Your assignment. From the data below, repeat exactly the lines from the line with "Task: Click the StaFi Protocol logo" to the line with "Click the price", both included.

Data records.
· · · · ·

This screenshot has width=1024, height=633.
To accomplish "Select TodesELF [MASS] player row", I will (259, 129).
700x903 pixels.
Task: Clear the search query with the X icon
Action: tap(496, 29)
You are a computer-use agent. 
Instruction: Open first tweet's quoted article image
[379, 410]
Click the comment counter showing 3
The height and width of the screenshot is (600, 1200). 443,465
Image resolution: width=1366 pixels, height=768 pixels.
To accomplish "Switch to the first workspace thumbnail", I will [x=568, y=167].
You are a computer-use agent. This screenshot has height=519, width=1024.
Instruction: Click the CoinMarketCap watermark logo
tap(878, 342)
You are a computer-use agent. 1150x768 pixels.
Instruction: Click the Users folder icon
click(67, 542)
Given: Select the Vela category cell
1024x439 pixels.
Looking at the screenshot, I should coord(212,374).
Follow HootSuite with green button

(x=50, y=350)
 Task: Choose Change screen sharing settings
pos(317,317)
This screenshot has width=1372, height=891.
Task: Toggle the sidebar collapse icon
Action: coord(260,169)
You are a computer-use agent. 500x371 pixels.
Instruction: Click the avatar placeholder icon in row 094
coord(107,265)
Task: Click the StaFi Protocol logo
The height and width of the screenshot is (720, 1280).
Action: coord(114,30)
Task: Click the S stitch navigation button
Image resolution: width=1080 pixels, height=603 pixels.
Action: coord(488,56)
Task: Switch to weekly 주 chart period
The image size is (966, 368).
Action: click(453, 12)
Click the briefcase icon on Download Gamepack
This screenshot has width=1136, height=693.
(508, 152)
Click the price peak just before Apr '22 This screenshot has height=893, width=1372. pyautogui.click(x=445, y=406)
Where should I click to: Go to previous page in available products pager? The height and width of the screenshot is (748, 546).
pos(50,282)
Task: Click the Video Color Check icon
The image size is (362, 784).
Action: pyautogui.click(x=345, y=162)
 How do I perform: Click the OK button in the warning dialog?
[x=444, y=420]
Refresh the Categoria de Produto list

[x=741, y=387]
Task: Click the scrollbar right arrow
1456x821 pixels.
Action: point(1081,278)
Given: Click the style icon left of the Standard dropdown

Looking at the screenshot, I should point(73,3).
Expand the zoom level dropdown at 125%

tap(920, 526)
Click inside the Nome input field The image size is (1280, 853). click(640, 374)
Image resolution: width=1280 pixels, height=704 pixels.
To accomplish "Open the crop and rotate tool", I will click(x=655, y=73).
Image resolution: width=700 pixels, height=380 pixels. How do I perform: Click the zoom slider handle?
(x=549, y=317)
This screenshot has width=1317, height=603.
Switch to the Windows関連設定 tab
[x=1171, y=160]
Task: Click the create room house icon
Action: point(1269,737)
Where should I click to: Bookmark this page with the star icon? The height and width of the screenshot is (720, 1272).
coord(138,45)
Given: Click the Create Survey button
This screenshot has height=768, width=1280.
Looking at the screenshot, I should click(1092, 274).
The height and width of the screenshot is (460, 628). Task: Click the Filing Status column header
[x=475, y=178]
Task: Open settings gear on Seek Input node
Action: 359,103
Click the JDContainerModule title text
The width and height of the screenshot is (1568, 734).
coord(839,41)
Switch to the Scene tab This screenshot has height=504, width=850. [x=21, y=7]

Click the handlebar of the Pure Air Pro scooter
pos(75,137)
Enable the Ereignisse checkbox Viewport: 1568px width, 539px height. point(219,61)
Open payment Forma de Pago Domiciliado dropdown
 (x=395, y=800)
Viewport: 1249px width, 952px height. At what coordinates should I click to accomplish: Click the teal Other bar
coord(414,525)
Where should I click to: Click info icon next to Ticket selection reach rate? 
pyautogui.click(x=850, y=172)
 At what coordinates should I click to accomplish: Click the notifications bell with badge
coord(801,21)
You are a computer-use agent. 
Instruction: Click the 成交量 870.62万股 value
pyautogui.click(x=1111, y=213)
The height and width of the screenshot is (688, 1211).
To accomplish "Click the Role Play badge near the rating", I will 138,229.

· · · · ·

Reply.
Task: Click the StaFi Protocol logo
The height and width of the screenshot is (720, 1280).
Action: coord(114,30)
Task: Click the S stitch navigation button
Image resolution: width=1080 pixels, height=603 pixels.
Action: coord(488,56)
Task: Switch to weekly 주 chart period
The image size is (966, 368).
Action: click(453, 12)
Click the briefcase icon on Download Gamepack
This screenshot has width=1136, height=693.
(508, 152)
Click the price peak just before Apr '22 This screenshot has height=893, width=1372. pyautogui.click(x=445, y=406)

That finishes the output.